Hist, boys! Let's have a jig!
Go it! Pip! Bang it. Bell boy!
Hurrah with your tambourine!
Rig it! Dig it! Stig it! Quig it!
Make a pagoda of thyself. Break the jinglers!
A ring! A ring! Jig it men!

SCHERZO FÜR ORCHESTER

6
Yeah! Yeah! Yeah!
Yeah! Yeah! Hip!
Hip! Hip! Hip!
Hip! Hip! Hip! Hip! Hip!
Hip! Hip!
Hip! Hip! Hip!
Hip! Hip! Hip!
Oh! Jolly is the gale,
And a Joker is the whale,
A flourishing his tail.

Lustig ist der Sturmwind, ein Joker ist der Wal, sein Sterz bringt reichen Ertrag.

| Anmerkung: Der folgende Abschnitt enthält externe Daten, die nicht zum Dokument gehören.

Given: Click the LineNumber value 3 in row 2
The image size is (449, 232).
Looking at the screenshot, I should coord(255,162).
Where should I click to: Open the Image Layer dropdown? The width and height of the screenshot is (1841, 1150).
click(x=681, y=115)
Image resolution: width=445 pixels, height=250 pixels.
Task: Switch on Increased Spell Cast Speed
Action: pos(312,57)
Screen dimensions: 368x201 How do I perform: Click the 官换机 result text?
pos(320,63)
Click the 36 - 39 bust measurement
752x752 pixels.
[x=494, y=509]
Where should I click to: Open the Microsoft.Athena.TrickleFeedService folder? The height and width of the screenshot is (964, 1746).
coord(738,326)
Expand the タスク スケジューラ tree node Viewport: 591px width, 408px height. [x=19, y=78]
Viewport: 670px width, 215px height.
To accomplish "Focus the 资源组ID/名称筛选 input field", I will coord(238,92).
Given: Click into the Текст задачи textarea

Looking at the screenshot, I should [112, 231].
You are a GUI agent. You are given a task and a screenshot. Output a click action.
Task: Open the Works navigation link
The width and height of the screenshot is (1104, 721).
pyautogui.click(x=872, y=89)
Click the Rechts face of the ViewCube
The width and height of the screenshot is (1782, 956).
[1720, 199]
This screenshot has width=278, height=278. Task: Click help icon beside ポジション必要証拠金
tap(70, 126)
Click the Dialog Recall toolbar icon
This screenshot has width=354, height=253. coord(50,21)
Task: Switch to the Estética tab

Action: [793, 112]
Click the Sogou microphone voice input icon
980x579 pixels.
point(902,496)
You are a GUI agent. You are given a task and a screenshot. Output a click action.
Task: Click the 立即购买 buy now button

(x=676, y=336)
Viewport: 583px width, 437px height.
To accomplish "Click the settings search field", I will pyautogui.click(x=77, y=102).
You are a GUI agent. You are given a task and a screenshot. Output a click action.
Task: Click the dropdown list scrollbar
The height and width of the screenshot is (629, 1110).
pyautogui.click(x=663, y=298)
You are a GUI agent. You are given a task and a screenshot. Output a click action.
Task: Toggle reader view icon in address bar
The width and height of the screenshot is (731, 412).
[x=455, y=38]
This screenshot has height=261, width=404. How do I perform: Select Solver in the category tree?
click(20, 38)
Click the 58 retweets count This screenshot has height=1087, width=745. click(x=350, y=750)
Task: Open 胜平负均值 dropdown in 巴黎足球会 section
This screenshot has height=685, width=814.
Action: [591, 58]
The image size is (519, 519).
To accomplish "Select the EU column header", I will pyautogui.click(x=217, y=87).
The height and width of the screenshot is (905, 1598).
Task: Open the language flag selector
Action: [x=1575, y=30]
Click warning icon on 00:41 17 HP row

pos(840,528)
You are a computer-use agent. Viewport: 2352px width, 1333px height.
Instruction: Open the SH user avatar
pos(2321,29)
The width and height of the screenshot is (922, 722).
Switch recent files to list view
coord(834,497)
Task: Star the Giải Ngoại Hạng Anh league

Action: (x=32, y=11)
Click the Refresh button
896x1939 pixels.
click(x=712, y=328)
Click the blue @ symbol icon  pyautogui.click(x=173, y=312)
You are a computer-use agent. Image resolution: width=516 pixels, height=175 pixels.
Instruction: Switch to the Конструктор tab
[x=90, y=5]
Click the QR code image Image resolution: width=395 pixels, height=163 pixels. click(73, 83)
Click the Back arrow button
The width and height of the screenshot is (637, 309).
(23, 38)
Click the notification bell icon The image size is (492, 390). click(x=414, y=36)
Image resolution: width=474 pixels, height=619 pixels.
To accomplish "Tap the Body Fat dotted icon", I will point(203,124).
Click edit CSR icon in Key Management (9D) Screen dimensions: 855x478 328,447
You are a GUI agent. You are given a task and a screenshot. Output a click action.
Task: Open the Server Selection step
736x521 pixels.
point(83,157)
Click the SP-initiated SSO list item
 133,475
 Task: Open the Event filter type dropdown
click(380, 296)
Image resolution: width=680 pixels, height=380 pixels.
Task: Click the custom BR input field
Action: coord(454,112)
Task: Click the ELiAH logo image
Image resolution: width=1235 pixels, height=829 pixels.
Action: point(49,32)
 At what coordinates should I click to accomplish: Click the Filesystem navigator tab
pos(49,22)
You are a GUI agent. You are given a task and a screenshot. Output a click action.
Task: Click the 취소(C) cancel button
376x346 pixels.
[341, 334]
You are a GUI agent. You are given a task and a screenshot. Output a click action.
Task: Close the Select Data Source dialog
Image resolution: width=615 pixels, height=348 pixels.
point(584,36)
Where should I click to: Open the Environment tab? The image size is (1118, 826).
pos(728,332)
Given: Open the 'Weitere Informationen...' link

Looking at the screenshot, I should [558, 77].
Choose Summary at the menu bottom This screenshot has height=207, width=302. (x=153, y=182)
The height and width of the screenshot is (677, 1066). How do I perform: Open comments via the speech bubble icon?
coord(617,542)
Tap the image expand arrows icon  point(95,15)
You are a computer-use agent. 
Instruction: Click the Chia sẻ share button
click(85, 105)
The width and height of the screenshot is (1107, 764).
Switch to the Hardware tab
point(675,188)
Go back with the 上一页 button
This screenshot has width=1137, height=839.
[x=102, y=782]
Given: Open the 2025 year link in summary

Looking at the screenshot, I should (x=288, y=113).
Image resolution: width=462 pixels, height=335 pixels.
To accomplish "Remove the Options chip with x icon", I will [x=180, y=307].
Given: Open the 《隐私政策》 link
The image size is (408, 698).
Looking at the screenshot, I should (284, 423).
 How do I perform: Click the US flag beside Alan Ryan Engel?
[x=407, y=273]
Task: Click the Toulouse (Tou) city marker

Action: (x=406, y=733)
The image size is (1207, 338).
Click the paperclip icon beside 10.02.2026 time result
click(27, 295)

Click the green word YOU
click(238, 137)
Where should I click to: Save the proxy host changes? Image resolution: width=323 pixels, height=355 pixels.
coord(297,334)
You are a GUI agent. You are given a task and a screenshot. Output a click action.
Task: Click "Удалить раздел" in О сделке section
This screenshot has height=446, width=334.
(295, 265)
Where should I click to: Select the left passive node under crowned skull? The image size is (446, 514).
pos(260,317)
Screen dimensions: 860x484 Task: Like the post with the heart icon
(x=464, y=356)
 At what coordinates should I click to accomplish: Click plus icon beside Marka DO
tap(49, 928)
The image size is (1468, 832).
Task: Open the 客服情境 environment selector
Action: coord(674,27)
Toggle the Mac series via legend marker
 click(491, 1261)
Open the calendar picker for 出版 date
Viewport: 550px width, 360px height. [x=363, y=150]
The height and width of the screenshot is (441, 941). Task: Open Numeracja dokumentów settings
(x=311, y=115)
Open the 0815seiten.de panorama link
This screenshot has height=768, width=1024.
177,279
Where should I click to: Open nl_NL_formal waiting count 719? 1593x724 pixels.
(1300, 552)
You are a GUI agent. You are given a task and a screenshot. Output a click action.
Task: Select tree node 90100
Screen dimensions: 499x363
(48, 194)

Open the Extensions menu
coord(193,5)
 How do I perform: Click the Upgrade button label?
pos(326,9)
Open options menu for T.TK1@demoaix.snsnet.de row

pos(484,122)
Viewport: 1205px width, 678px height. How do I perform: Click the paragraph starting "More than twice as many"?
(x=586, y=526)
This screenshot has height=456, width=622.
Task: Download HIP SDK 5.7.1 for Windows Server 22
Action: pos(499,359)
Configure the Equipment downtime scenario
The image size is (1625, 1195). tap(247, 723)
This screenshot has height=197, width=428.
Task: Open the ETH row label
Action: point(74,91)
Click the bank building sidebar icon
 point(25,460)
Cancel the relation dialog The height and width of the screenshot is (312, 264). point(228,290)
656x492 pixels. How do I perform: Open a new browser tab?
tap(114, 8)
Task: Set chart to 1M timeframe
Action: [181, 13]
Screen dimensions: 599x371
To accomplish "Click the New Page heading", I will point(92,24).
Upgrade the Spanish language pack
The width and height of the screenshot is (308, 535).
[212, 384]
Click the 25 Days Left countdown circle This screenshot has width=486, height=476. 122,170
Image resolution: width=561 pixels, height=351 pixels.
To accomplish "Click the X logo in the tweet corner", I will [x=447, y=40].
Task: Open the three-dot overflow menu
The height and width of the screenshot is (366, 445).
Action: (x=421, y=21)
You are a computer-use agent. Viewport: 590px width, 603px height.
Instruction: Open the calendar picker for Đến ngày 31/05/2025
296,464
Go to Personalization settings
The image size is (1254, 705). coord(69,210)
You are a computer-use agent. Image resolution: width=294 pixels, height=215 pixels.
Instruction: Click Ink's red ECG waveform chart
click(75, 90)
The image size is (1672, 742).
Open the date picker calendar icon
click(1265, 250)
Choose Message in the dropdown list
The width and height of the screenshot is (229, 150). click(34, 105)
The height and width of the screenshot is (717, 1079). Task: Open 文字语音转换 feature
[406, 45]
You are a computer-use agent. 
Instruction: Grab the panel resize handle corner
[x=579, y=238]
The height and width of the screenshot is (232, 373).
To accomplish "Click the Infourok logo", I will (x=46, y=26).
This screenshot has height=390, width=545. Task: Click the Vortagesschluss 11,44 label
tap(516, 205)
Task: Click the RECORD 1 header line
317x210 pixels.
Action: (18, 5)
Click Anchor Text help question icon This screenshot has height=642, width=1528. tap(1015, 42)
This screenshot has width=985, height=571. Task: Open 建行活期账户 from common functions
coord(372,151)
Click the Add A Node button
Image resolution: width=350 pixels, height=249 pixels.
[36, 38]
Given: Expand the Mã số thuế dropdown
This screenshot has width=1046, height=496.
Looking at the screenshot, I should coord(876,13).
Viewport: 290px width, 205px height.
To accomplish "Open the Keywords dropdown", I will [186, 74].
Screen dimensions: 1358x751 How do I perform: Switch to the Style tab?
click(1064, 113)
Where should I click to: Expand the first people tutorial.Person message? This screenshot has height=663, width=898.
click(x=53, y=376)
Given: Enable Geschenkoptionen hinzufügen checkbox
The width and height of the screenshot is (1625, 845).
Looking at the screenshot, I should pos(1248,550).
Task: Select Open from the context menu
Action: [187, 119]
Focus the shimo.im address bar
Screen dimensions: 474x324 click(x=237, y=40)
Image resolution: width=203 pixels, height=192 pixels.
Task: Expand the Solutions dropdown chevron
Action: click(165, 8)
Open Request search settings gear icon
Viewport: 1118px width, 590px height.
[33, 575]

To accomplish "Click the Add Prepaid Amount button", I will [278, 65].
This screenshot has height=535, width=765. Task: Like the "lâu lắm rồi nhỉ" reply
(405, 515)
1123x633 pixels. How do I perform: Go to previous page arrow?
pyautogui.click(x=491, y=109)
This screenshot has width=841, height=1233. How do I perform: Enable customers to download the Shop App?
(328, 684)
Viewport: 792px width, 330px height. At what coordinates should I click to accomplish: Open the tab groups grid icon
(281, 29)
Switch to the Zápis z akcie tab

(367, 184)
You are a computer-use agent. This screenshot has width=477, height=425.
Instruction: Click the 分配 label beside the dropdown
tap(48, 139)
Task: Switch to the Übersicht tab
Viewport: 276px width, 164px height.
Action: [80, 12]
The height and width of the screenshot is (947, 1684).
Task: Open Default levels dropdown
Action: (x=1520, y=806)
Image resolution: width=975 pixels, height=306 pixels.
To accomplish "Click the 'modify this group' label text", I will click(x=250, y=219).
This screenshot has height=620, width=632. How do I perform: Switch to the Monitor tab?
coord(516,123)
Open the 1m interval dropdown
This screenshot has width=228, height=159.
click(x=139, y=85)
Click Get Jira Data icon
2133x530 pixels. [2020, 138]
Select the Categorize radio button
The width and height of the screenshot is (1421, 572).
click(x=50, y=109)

Such a funny, sporty, gamey, jesty, hocky-pocky lad is the ocean.
Oh, thunder splits the ships
But the only smacks his lips
A tastin of this flip.

Yeah! Yeah! Yeah!

ORCHESTRALES ZWISCHENSPIEL

7
Hände an die Flaggenleine! Raffe das Topseil! Eine Sturmbö ist im Anzug.

Pip, der afrikanische Schiffsjunge hat ein besonderes Gespür für das Übersinnliche. Du großer weißer Gott in der Höhe. Drüben ist jemand in der Dunkelheit. Habe Mitleid mit diesem kleinen Blackboy. Bewahre ihn vor allen Menschen, die niemals Furcht empfinden

ORCHESTRALES ZWISCHENSPIEL

8
Ishmael und Ahab verbringen den Tag mit meteorologischen Beobachtungen. Ishmaels Gedanken schweifen ab. Sie wandern zum Alten Testament und sind bei Samson und Dalila angelangt. Der Liebste hat seinen Kopf an ihre Brust gelegt und keine Ahnung, dass die Verführerin ihm den Schopf abschneiden wird. Ahab diskutiert mit dem Ersten Steuermann. Der Wind ist mild, und mild gibt sich auch der Himmel. Die Wolken verströmen ein merkwürdiges Aroma, als ob man in den fernen Anden das Heu einfahren würde.

Was sieht der Mann im Mast? „Nothing Sir, nothing at all!” Unverzüglich korrigiert er sich. Mit seinem Fernrohr hat er einen Schneehügel wahrgenommen. Das muss Moby Dick sein. Alle Mann an Deck! Ahabs Kommandos überstürzen sich. Er beabsichtigt, es höchstpersönlich mit dem Leviathan aufzunehmen. Starbuck wird von Emotionen geschüttelt. „Oh! My Captain! – go not! Go not! See it is a brave man that weeps.” Der Steuermann soll sich nicht klein machen und bei der Crew stehen. „The sharks! The sharks” Die Männer haben die Wale nun bemerkt. „Oh master, my master, come back!”

9
Mit einem Kleinboot hat Ahab sich ins Wasser gelassen. In seinem grenzenlosen Hass will er den Leviathan mit seinem Ruder attackieren und den Speer in sein lidloses Auge rammen. Er weiß, dass er den Zweikampf nicht überleben wird. Ein Sarg wird für ihn nicht erforderlich sein und ein Leichenwagen auch nicht. Aus der Ferne beobachtet Starbuck das Geschehen. „Oh! Ahab, see Moby Dicks seeks thee not! It is thou, that madly seekest him!” Der Wal suche ihn nicht! Er selbst sei es, der in verrückter Absicht den Wal töten will! Ahab ist nicht zu bremsen. Seinen Rachgelüsten folgend, ist ihm das Schicksal der Mannschaft und des Schiffes gleichgültig. Die Zeit, um ein verworrenes Abschiedsgebet zu sprechen, gönnt er sich noch. „Du verdammter Wal. Ich gebe dir den Speer!“ Ein gewaltiger Aufschrei der Mannschaft. Das Ende des Walfängers und seiner Mannschaft ist besiegelt.

10
Als Epilog spricht Ismael die klassischen Worte: “And I only am escaped alone to tell thee.”